One thing I was wondering which you may know something about, it was interesting to see the long leggings which I heard there was a lot of worry about bacterial infections prior to penicillin, even tho the rep game there had shorts.
I was wondering about injury rates and types of injuries before we had todays surgical options, which are pretty successful for a lot of conditions. I know you can just let ACLs go and play without it or retire, but a lot of neck injuries that may require fusion these days or nerve damage, there eye damage and that, is there any reason to think the injury rate was less or more than it is now?
I just wonder if the people played more within their bodies limitations, but that just doesnt happen when you take the field, or if retirement and disabling injuries were more frequent, or the load on the body was just less due to less physical development in general. Anyway interested in your thoughts.
I can only take it from the newspaper reports highlighting a player breaking his arm or damaging his knee, that these were a rare happening, and seen as the upper end of injuries.
My reading of the game is that it didn't have the collisions we do now, and to our eyes most players would be very lightly framed.
None of the 1908 Kangaroos was over 1.8m tall, and while Dally Messenger was about the same size as Matt Bowen, a third of the team were smaller still.
Players also had to not be overly reckless in how they played given they still had to work & provide for their families/future.

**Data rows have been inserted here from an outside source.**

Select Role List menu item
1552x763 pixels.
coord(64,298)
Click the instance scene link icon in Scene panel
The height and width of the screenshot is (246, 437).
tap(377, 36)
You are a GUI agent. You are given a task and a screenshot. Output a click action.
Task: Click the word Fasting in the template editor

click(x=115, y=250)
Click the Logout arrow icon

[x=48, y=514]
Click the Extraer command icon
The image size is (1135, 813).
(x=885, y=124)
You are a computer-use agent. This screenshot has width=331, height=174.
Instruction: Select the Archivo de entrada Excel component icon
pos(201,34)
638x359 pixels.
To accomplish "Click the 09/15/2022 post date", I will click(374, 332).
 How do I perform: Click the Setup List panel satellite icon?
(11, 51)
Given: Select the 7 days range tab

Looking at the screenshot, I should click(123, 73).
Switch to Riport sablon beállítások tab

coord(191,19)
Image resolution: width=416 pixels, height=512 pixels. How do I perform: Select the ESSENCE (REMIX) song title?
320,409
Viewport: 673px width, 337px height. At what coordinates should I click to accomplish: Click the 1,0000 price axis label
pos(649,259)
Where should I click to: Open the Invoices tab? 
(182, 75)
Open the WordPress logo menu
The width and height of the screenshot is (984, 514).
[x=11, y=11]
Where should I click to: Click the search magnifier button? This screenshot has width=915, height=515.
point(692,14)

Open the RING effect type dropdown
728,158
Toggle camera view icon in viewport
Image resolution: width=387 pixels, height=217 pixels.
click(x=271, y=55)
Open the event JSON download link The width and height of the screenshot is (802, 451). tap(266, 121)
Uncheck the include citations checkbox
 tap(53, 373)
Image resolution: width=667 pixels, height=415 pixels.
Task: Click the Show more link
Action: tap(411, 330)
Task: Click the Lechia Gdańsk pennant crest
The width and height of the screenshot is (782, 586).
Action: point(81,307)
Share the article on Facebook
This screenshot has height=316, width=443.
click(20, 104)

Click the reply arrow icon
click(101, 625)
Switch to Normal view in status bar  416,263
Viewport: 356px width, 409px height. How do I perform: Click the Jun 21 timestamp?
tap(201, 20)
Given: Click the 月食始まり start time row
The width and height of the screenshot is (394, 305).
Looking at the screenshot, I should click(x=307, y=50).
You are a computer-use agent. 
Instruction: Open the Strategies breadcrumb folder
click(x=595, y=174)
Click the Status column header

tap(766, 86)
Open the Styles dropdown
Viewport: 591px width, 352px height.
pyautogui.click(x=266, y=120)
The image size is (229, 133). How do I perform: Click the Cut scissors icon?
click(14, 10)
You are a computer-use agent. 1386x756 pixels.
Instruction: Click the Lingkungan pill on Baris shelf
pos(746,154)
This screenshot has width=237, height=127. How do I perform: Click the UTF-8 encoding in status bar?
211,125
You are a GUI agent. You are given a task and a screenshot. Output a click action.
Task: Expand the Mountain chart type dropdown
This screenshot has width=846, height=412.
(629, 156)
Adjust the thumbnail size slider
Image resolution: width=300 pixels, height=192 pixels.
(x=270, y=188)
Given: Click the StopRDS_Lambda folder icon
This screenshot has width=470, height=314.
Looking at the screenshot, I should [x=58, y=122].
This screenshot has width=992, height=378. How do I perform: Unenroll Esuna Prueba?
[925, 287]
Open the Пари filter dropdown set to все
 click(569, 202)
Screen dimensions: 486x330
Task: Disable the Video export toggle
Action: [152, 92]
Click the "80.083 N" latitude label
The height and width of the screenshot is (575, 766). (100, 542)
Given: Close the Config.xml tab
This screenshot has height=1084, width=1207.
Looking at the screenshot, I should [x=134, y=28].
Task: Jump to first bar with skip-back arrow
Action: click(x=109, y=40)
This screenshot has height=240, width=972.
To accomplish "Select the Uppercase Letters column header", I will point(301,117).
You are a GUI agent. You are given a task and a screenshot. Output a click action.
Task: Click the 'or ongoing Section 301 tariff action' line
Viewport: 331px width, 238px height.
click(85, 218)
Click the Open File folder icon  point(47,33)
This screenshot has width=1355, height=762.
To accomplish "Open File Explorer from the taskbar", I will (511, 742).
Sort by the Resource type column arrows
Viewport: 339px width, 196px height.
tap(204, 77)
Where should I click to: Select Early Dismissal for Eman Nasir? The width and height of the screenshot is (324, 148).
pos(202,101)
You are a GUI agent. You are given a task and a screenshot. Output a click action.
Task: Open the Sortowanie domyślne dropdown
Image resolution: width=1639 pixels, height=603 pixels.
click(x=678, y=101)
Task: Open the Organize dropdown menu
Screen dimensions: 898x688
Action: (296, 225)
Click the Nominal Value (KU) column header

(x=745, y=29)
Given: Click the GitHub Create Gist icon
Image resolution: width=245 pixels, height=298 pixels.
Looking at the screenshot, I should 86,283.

They also often played mid-week games as well, suggesting the physical toll from playing RL, especially given training wasn't much, can't have been too heavy.
The risk of septicemia was high - adverts at the time for anti-bacterial ointments etc didn't just refer to footballers, but even a finger prick from needlework sitting in a chair in your drawing room.
Most footballers had a gauze material wrapped over their exposed legs. Then again, the risk is relative - Sydney Harbour & beaches were still full of sharks, and young men still went swimming and yachting with little concern.
Newtown & 1929 Kangaroo Jack Holmes reportedly died after an infection caused by SCG soil led to septicemia, though I've also seen reports it was in fact tonsolitis.